TASK GOAL: Although the records contain pictures, only their text should be reproduced, exactly as written.
++++++
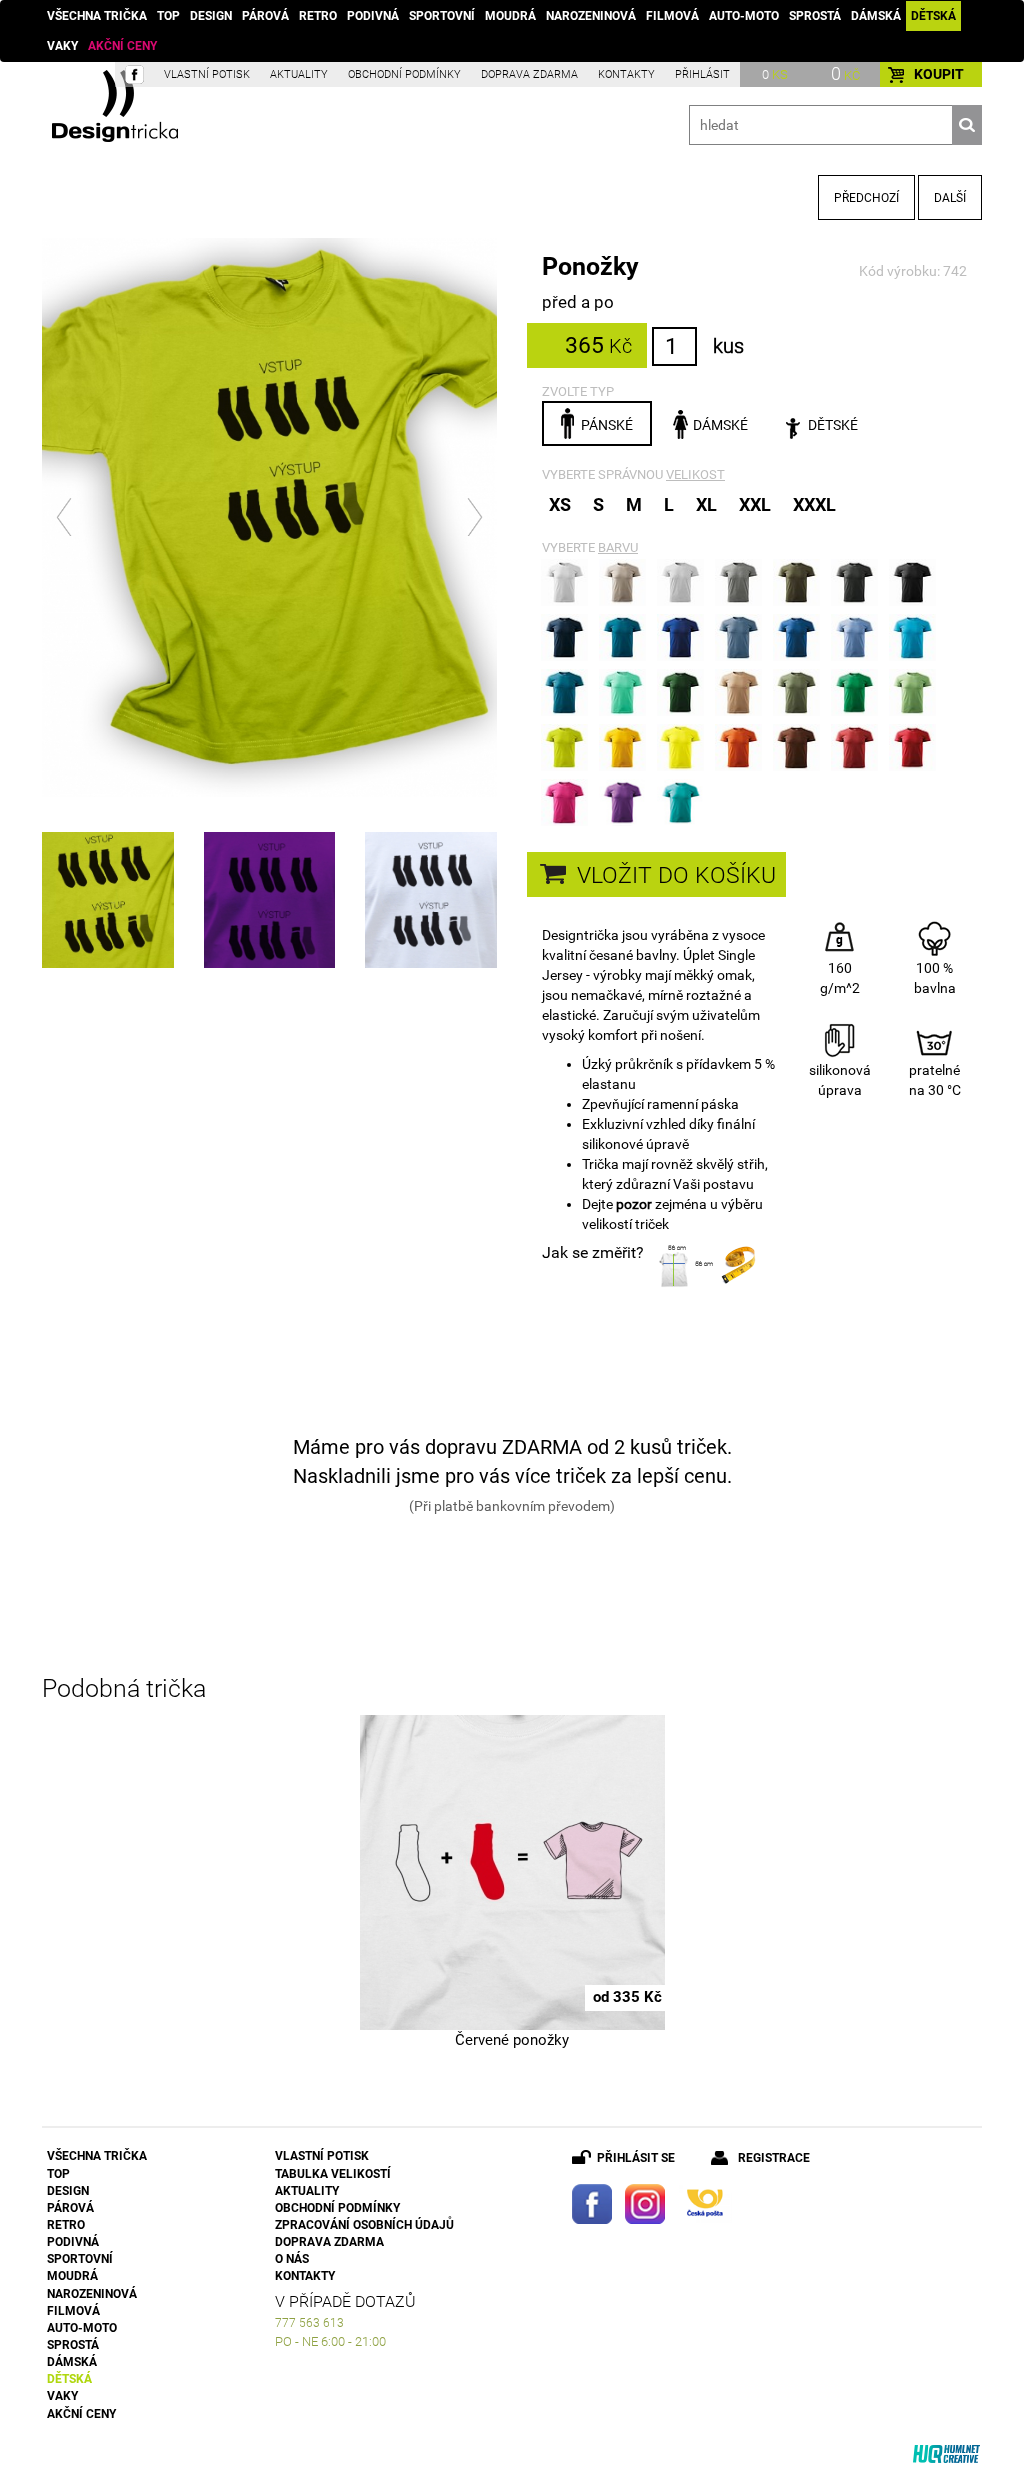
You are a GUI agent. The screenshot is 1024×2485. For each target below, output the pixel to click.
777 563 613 (309, 2323)
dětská (933, 16)
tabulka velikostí (333, 2174)
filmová (672, 16)
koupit (939, 74)
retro (318, 16)
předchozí (866, 198)
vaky (62, 46)
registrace (774, 2158)
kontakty (626, 74)
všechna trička (97, 16)
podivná (373, 16)
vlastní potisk (207, 74)
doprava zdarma (529, 74)
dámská (876, 16)
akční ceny (122, 46)
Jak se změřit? (593, 1252)
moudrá (510, 16)
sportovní (442, 16)
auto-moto (744, 16)
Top (168, 16)
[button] (65, 517)
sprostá (815, 16)
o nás (292, 2259)
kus (728, 346)
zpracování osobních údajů (364, 2225)
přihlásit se (636, 2158)
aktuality (299, 74)
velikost (695, 474)
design (211, 16)
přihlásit (702, 74)
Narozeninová (591, 16)
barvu (618, 547)
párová (265, 16)
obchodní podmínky (404, 74)
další (950, 198)
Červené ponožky (512, 2040)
++++++
WRITTEN RESPONSE:
You are a GUI agent. The screenshot is 1024×2485. For each target below, output the pixel to click.
777 563 613 (309, 2323)
dětská (933, 16)
tabulka velikostí (333, 2174)
filmová (672, 16)
koupit (939, 74)
retro (318, 16)
předchozí (866, 198)
vaky (62, 46)
registrace (774, 2158)
kontakty (626, 74)
všechna trička (97, 16)
podivná (373, 16)
vlastní potisk (207, 74)
doprava zdarma (529, 74)
dámská (876, 16)
akční ceny (122, 46)
Jak se změřit? (593, 1252)
moudrá (510, 16)
sportovní (442, 16)
auto-moto (744, 16)
Top (168, 16)
[button] (65, 517)
sprostá (815, 16)
o nás (292, 2259)
kus (728, 346)
zpracování osobních údajů (364, 2225)
přihlásit se (636, 2158)
aktuality (299, 74)
velikost (695, 474)
design (211, 16)
přihlásit (702, 74)
Narozeninová (591, 16)
barvu (618, 547)
párová (265, 16)
obchodní podmínky (404, 74)
další (950, 198)
Červené ponožky (512, 2040)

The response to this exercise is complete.